In my recent talk at the Ribosome meeting in Merida, Mexico, which traced the role of the ribosome in driving and facilitating the development of single-particle EM, I paid tribute to Milas Boublik. At the time I met him, in 1980, he was a research scientist at Roche, in Nutley, New Jersey. This institute of Roche has since been closed.
The image on the left was sent to me by Martin Kessel, who contacted Herb Weissbach, one of the former Directors of the Institute. The grainy one on the right is from a flyer published by the Structural Biology Group at the Wadsworth Center. It appeared in an obituary written by Adriana Verschoor, who was part of my group. Again, I have to thank Martin for retrieving the scan of the flyer from his archive.

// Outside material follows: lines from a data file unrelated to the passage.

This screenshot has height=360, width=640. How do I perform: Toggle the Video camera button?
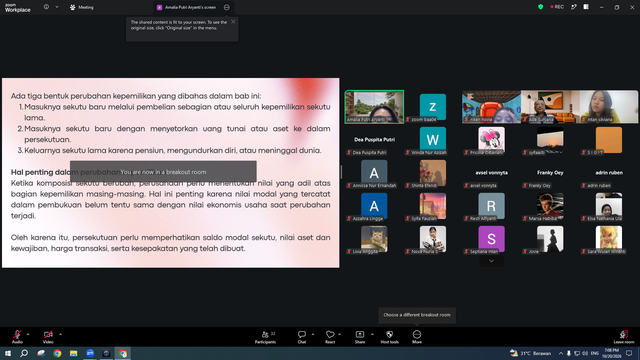(48, 337)
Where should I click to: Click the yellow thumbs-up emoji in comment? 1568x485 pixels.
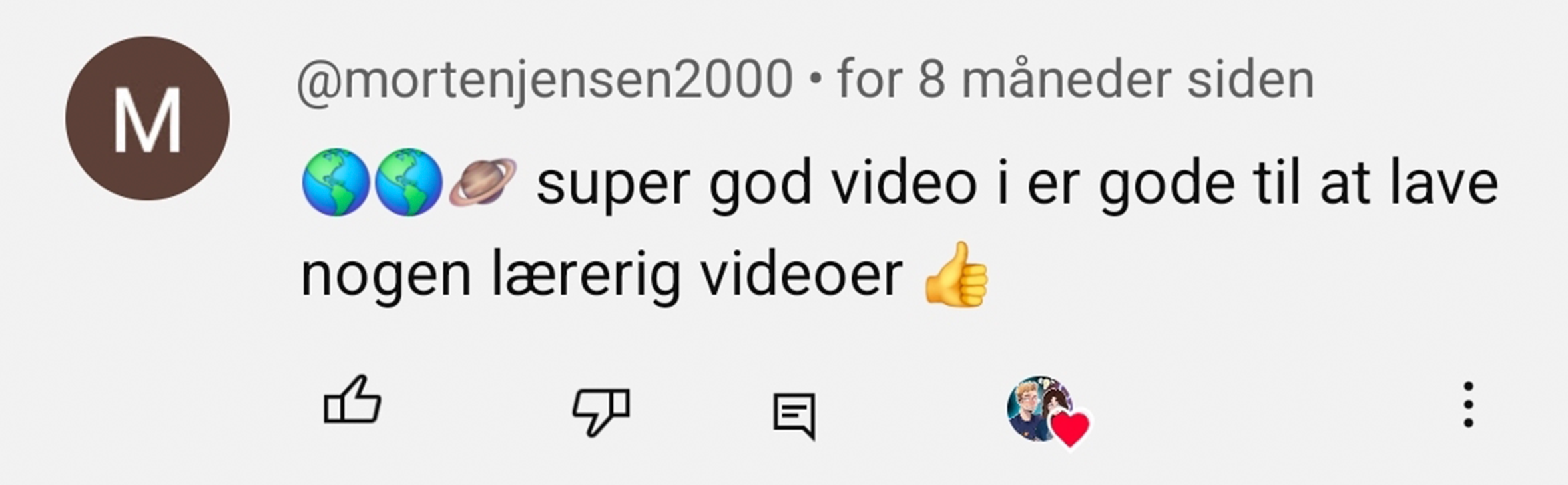click(956, 274)
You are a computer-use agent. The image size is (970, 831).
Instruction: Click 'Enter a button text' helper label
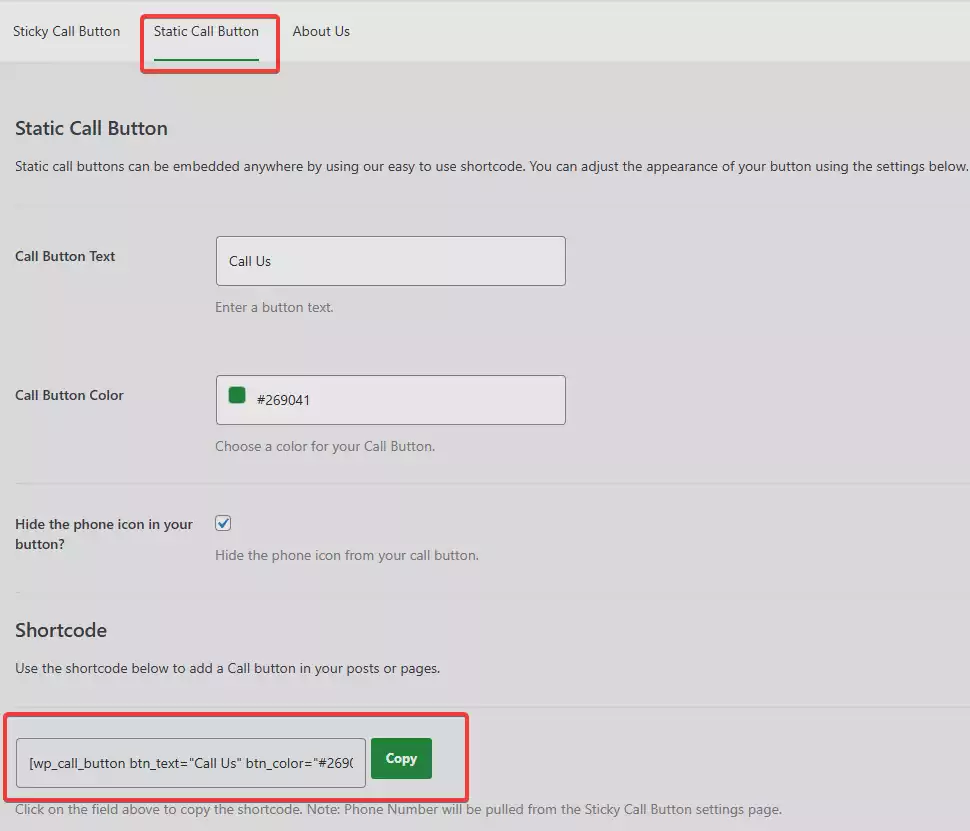(x=275, y=307)
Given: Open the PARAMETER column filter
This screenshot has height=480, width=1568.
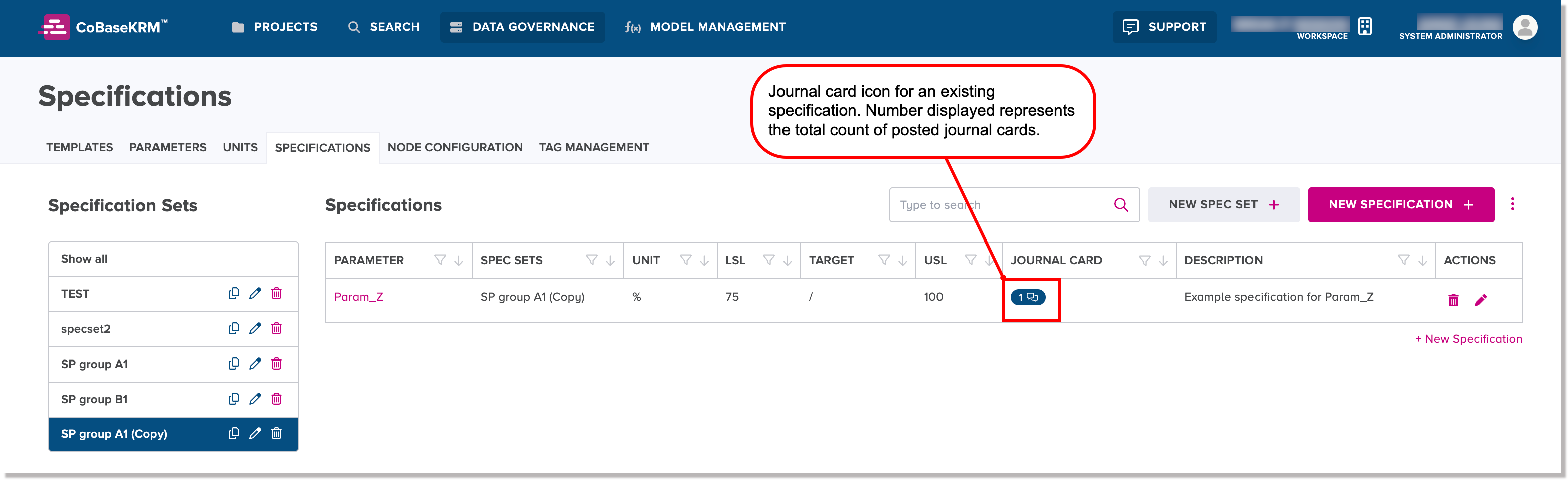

After a lecture I gave at the Rockefeller University describing my ideas about single-particle techniques, Milas introduced himself to me and showed me his micrographs of negatively stained HeLa ribosomes. Would they be of interest in applying my method? I seized this opportunity because the particles showed two preferential views (the “L” and “R” views), convenient for developing and demonstrating image alignment and two-dimensional averaging. This was my first introduction to the ribosome. It led to the publication of my first paper in Science in 1981. From that time on, until the present day, the quest for the structure of the ribosome was a strong motivating force in the development of single-particle reconstruction.